IBM’s Unstructured Information Management Patent

What are the differences between enterprise search and web search? Will developments in enterprise search someday enable search engines to be created that might index the web as well, or better than present web search engines?

IBM was granted a patent today on their Unstructured Information Management Architecture, which was made available to open source developers last summer. Sourceforge has more information about the open source nature of UIMA, as does IBM. IBM recently decided to move this open source development over to Apache.

Unstructured Information Management was the subject of an IBM Systems Journal in 2004, which contains some detailed articles on the topic. One by A. Z. Broder and A. C. Ciccolo is highly recommended, if you would like to get a grasp of the potential of this approach to indexing unstructured information – Towards the next generation of enterprise search technology. It describes some of the differences between enterprise search and web search, and provides summaries of the other articles in the issue. I found this snippet interesting:

The field of UIM may come full circle: while the unstructured search paradigm on the Web exploded in the consumer sphere before being adopted in the enterprise, we believe that the combination of semantic and linguistic annotations with unstructured search will follow the more conventional path of first being developed in the enterprise sphere before becoming pervasive in the Web world.

Both authors are also listed amongst the co-inventors on the newly granted patent, and Dr. Broder is now at Yahoo!

Some information about the patent:

System, method and computer program product for performing unstructured information management and automatic text analysis, and providing multiple document views derived from different document tokenizations
Invented by Andrei Z Broder, David Carmel, Arthur C. Ciccolo, David Ferrucci, Yoelle Maarek, Yosi Mass, Aya Soffer, and Wlodek W. Zadrozny
Assigned to IBM
US Patent 7,139,752
Granted November 21, 2006
Filed May 30, 2003

Abstract

Disclosed is a system architecture, components and a searching technique for an Unstructured Information Management System (UIMS). The UIMS may be provided as middleware for the effective management and interchange of unstructured information over a wide array of information sources. The architecture generally includes a search engine, data storage, analysis engines containing pipelined document annotators and various adapters.
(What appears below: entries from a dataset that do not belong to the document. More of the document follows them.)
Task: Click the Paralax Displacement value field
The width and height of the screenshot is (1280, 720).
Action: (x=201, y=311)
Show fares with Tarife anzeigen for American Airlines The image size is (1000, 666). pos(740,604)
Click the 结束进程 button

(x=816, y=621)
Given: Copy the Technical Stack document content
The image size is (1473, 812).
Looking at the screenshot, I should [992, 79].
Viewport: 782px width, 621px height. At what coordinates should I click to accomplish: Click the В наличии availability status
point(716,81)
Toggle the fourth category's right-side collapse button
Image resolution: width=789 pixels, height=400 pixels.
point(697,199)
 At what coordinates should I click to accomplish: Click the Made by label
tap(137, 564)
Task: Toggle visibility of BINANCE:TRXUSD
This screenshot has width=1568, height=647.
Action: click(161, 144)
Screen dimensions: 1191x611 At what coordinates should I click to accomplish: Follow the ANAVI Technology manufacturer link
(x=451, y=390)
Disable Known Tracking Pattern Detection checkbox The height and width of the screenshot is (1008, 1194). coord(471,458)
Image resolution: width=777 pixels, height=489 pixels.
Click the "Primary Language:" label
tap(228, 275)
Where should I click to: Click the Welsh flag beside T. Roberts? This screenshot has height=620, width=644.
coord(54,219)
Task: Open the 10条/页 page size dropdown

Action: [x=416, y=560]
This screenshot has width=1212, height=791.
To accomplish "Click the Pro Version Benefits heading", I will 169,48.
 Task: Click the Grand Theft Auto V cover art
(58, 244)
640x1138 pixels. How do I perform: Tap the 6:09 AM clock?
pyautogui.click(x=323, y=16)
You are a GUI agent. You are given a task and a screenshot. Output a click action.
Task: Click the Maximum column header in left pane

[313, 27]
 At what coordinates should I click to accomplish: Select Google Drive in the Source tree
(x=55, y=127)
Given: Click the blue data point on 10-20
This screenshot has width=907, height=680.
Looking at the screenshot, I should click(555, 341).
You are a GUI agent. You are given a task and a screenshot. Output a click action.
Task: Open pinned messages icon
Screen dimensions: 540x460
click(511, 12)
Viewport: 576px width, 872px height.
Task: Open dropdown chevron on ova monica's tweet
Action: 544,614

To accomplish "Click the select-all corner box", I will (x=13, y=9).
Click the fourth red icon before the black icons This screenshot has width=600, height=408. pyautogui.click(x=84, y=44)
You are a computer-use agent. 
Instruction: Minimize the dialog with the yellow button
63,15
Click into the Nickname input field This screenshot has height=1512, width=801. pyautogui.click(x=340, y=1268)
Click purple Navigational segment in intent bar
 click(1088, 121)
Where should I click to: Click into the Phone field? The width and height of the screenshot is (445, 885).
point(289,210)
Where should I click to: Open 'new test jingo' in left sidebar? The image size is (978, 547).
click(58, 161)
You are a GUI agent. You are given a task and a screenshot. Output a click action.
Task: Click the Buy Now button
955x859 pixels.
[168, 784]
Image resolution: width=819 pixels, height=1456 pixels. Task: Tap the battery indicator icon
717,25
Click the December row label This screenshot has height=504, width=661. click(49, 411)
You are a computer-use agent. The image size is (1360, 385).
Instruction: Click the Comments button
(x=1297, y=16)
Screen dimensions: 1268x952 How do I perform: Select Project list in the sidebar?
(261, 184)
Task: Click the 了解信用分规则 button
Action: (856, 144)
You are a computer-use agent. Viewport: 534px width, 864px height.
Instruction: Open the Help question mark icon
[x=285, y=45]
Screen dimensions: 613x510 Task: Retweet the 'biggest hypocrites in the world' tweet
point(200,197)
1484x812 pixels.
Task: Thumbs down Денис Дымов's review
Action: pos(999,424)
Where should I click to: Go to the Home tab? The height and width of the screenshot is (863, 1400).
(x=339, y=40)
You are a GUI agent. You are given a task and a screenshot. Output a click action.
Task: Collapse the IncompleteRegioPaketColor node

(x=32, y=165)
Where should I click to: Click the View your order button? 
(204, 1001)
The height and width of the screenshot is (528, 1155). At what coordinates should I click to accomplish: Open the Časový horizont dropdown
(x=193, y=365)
The searching technique makes use of a two-level searching technique. Also disclosed is system, method and computer program product to process document data. The method includes inputting a document and operating at least one text analysis engine that comprises a plurality of coupled annotators for tokenizing document data for identifying and annotating a particular type of semantic content. Operating the at least one text analysis engine generates a plurality of views of a document, where each of the plurality of views are derived from a different tokenization of the document. The method further includes storing the plurality of views in a common data structure associated with the document.

While IBM initially developed this technology, the release of some or all of it to open source developers is interesting in that it may help spur growth of this unstructured information management architecture.

One person behind this research, Dr. Broder, is now with Yahoo, and another, Dr. Maarek, now heads Google’s Haifa research center. It’s possible that ideas developed while this architecture was created are amongst those being considered while both search engines move towards the future.

Will technology developed first in the enterprise field overtake that developed on the web, or merge with it? It’s possible.